Table of Contents

Secure Shell (SSH) is a cryptographic network protocol that provides secure communication over an unsecured network. It enables users to securely access remote systems, execute commands, transfer files, and tunnel other network services. SSH was designed as a replacement for insecure protocols like Telnet, rlogin, and FTP, which transmit data (including authentication credentials) in plaintext.

Key Features and Benefits

  • Strong Encryption: All communications are encrypted using industry-standard algorithms
  • Robust Authentication: Supports various authentication methods including passwords and public key cryptography
  • Data Integrity: Ensures transferred data remains unaltered during transit
  • Port Forwarding: Allows tunneling of network services through the encrypted connection
  • SFTP Capability: Secure alternative to FTP for file transfers
  • Cross-Platform Support: Available on virtually all operating systems

SSH Protocol Versions

  • SSH-1: Original version, now deprecated due to security vulnerabilities
  • SSH-2: Current standard with improved security, features multiple cryptographic layers:
    • Transport Layer: Handles initial connection, encryption, and server authentication
    • Authentication Layer: Manages user authentication methods
    • Connection Layer: Handles SSH channels within a single connection

Common Use Cases

SSH is used for various purposes in modern computing environments:

  • Remote Administration: Securely manage servers and network devices
  • Secure File Transfers: Move files between systems using SCP or SFTP
  • Tunneling and Port Forwarding: Create secure channels for other applications
  • Automated Operations: Enable secure connections for scripts and automation tools
  • Git Operations: Authenticate to remote repositories securely
  • Database Access: Secure connections to remote database systems
  • Container and Cloud Management: Securely access cloud infrastructure and containers

Authentication Methods

SSH supports multiple authentication methods, with the most common being:

Password Authentication

The simplest form of authentication where users provide their credentials interactively.
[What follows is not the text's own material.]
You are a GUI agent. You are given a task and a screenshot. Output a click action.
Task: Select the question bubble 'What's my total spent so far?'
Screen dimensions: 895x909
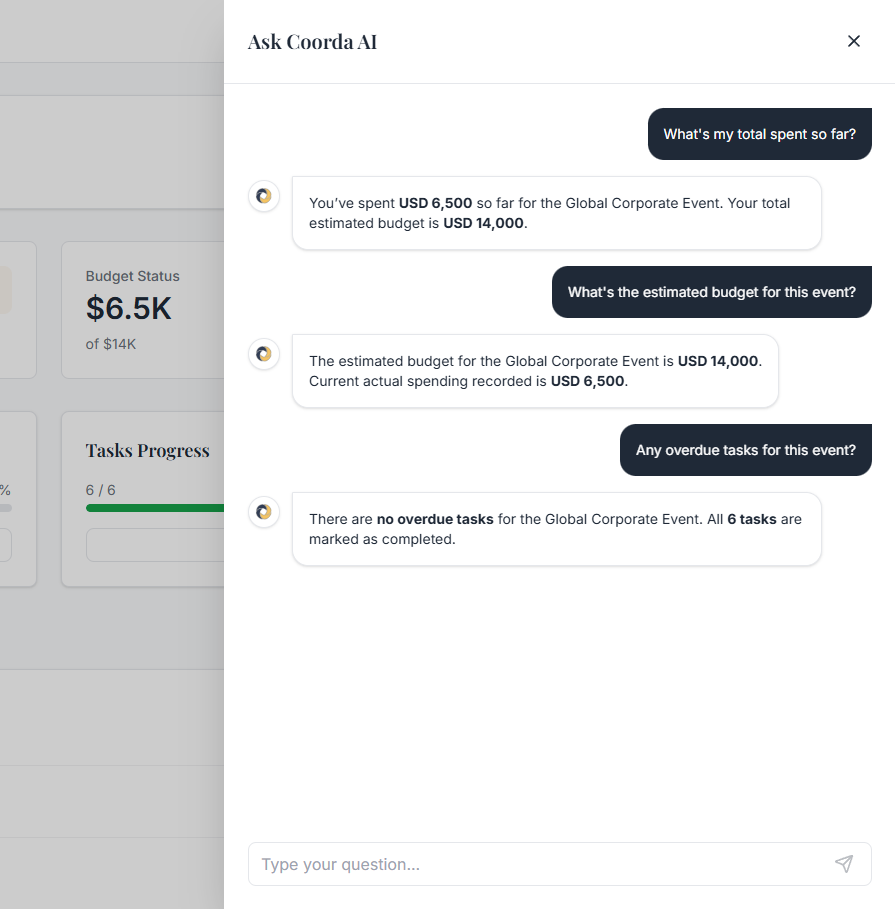tap(759, 133)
While convenient, it's vulnerable to brute force attacks and is generally less secure than key-based authentication.

Public Key Authentication

A more secure method using asymmetric cryptography with a public-private key pair:

  • Private Key: Kept secret by the user, protected with an optional passphrase
  • Public Key: Distributed to servers the user needs to access

The authentication process works as follows:

  1. Client sends the public key identifier to the server
  2. Server checks if the public key is authorized
  3. Server generates a challenge encrypted with the public key
  4. Client decrypts the challenge using the private key
  5. Client responds to the server with the decrypted information
  6. Server verifies the response and grants access if correct

SSH Keys

SSH keys are asymmetric cryptographic keys that provide a more secure alternative to password-based authentication. A key pair consists of:

  • Private Key (Identification Key): Must be kept secure, optionally protected by a passphrase
  • Public Key (Authorization Key): Can be shared and placed on servers you need to access

SSH Key Types

Modern SSH implementations support several key types:

Key Type Description Recommended Size Notes
ED25519 Edwards-curve Digital Signature Algorithm 256-bit Recommended for modern systems, excellent security with small key size
RSA Rivest-Shamir-Adleman 3072 or 4096-bit Widely compatible, good for legacy systems
ECDSA Elliptic Curve Digital Signature Algorithm 256, 384, or 521-bit Good alternative, but less widely used than ED25519 or RSA

SSH Key Pair Creation

Generate a new modern SSH key pair (recommended for current systems):

ssh-keygen -t ed25519 -C "user@example.com"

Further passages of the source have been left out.